The rest is hazy. Some scholars contend that the vice-president struggled to rationalize his boss’s mishandling of the COVID-19 crisis, arguing, at one point, that “we actually do know what failure looks like in a pandemic. It was 2009, the swine flu arrived in the United States,” an outbreak that killed about 12,000 Americans. (This account would seem to strain credulity; could the vice-president really have said that “failure in a pandemic” looks like far fewer people dying?) Others maintain that Kamala Harris was needlessly defensive when speaking about climate change and was far better at delivering pre-scripted answers to questions that weren’t asked than cogently rebutting her rival’s attacks. But expert opinion on these matters is far from uniform. All we can say with confidence is that none of it mattered very much.
Okay. That’s enough playfulness for one blog post. Let me tell it to you straight: The vice-presidential debate was jarringly normal. The candidates spoke in complete sentences. They interrupted each other (though the Republican interrupted more), ignored the questions they were asked (though the Republican ignored them more), and misled viewers about inconvenient truths (though the Republican lied more) — but they did it all with passive-aggressive politesse, just like it was done in the olden days of 2014, when “President Donald Trump” was still just a twinkle in Satan’s eye. Pence struck me as more visibly comfortable and smooth in his sophistry. Or maybe he was just whiter and more male. (CNN’s instant poll of debate watchers found Harris winning handily.) Regardless, it’s clear that Pence failed to trick Harris into committing some viral “gaffe” that could compete for attention with our very bronze president’s latest hijinks. Given the present state of the race, that makes the evening a loss for Donald Trump.
But this isn’t the only sense in which Trump was the night’s big loser. There was also the fact that Pence’s pedestrian performance put his own to shame — and, thereby, shot one more hole into the myth of the president’s political gifts.
Granted, that myth was already in sad shape by the time Pence and Harris took the stage. In just the last couple weeks, Trump has:
1) Allowed the White House to become a COVID-19 hotspot by systematically refusing to abide by his own administration’s public health guidelines.

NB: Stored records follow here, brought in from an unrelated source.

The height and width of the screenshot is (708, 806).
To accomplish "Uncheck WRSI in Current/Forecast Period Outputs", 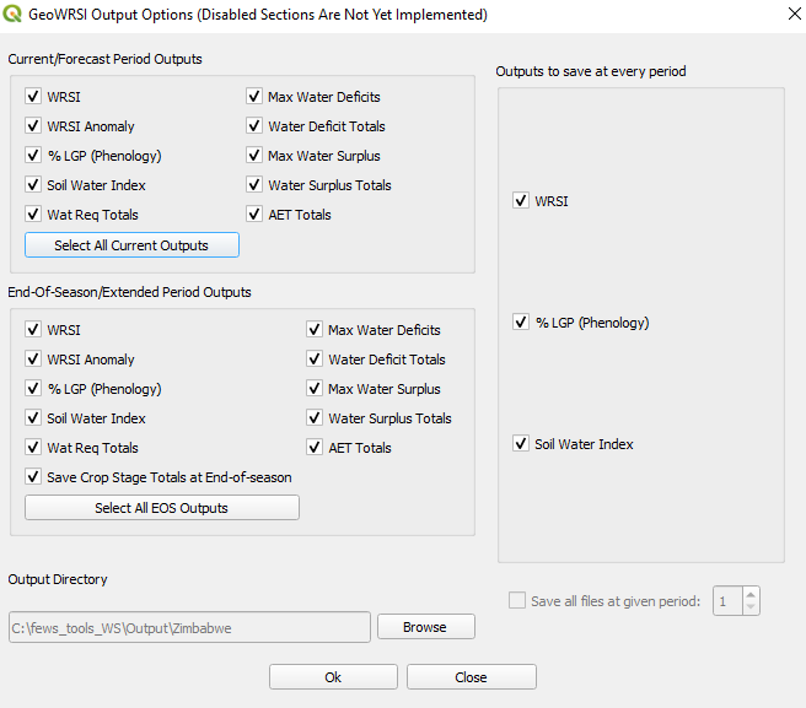I will pos(34,97).
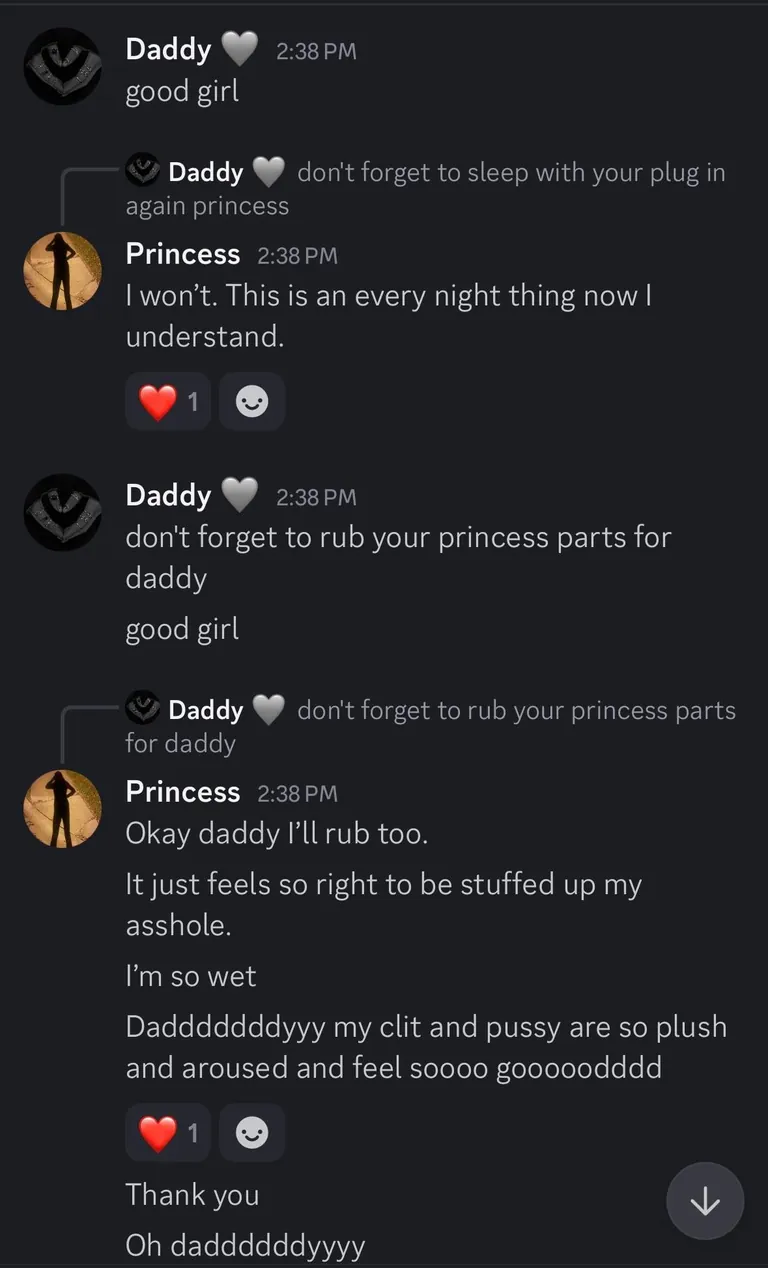Select the "Thank you" message

[x=192, y=1194]
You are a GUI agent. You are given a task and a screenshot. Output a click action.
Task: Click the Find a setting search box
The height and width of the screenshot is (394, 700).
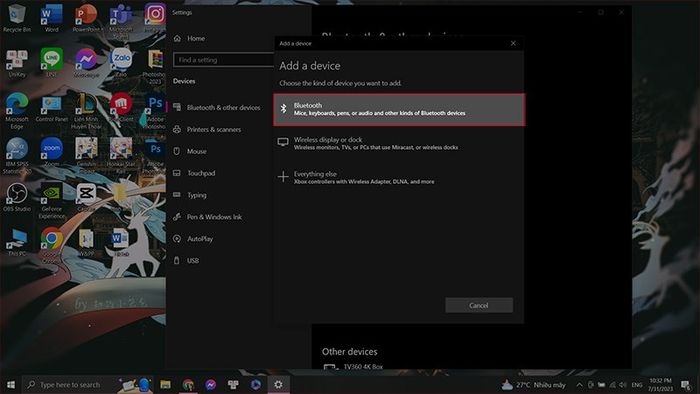click(x=223, y=60)
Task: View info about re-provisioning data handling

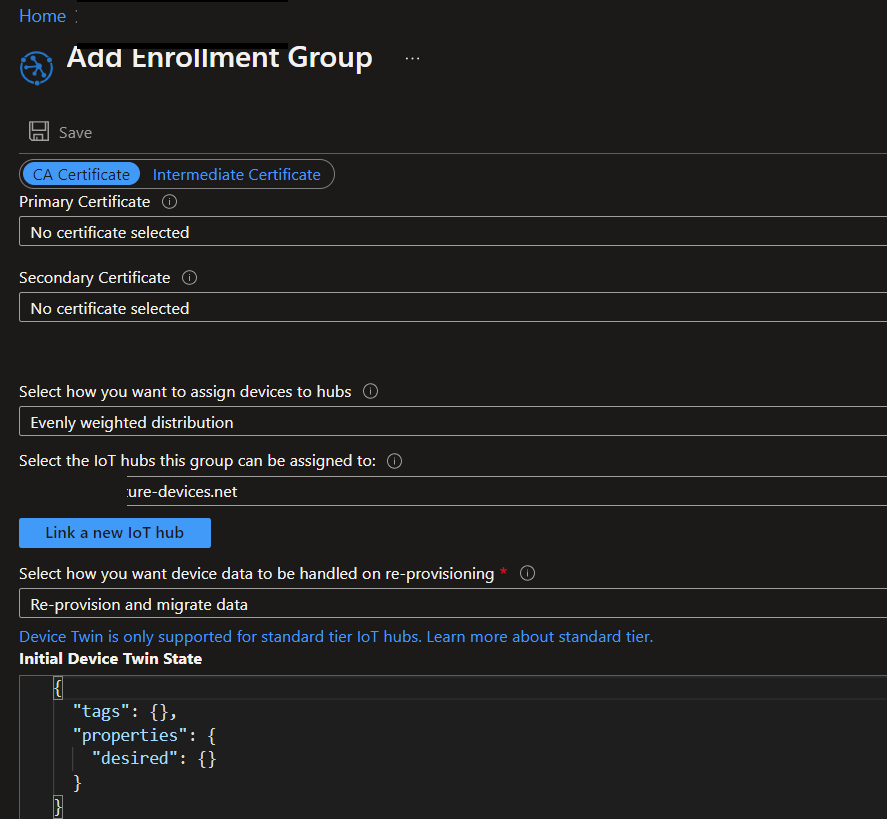Action: coord(527,572)
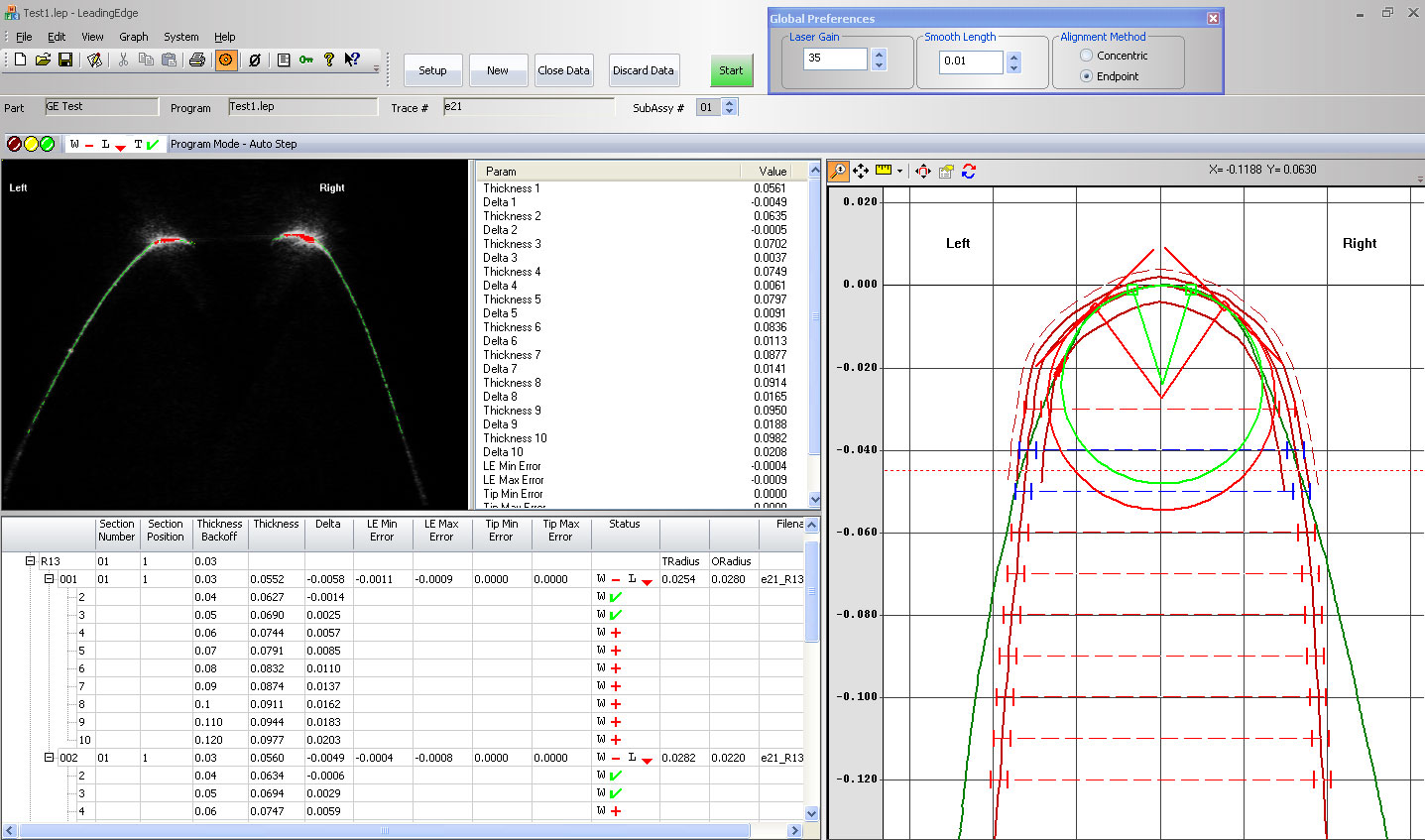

2) Responded to his own hospitalization for COVID-19 by assuring Americans that a virus that’s already killed 210,000 U.S. residents is not that dangerous, and that they should not let it “dominate” their lives — without bothering to say one empathetic word for those who are grieving.
3) Refused to let Democrats help him inject $2 trillion dollars into the economy during the homestretch of his reelection campaign — and then claimed sole credit for the collapse of negotiations.
This was probably enough to establish that — beginner’s luck in 2016 notwithstanding — Donald Trump isn’t very good at politics. But Pence’s performance drove the point home. The former Indiana governor was never known as an especially eloquent or charismatic orator. His ascension to the 2016 ticket was a testament to his weakness, not his strength — given Trump’s apparent odds of victory at the time, only Republicans with little political future left to lose bothered to seek the role. Meanwhile, in Harris, Pence had a far more formidable debate foe than Trump had last week. Joe Biden is arguably a stronger overall candidate than Harris. But at this stage in his career, speaking in clear, complete sentences off-the-cuff is not his strong suit.
And yet, Pence’s showing Wednesday was quite plainly more effective than the festival of incoherent interruption that Trump mounted one week earlier. Given the bar that the president had set for Republican debate performances, Pence’s ability to leaven his lies with a bit of faux-kindly folksiness — and to identify when his rival had dodged a politically vexing question — was enough to make him look like some kind of Socrates.
Barring a large shift in the polls or adverse turn in the president’s health, Trump and Pence will be evicted from the White House next January, and the former Indiana governor will (almost certainly) resume his place in obscurity. But when and if that happens, Pence won’t be the only Republican wondering what could have been, if only they’d held Trump to the rule of law when they had the chance.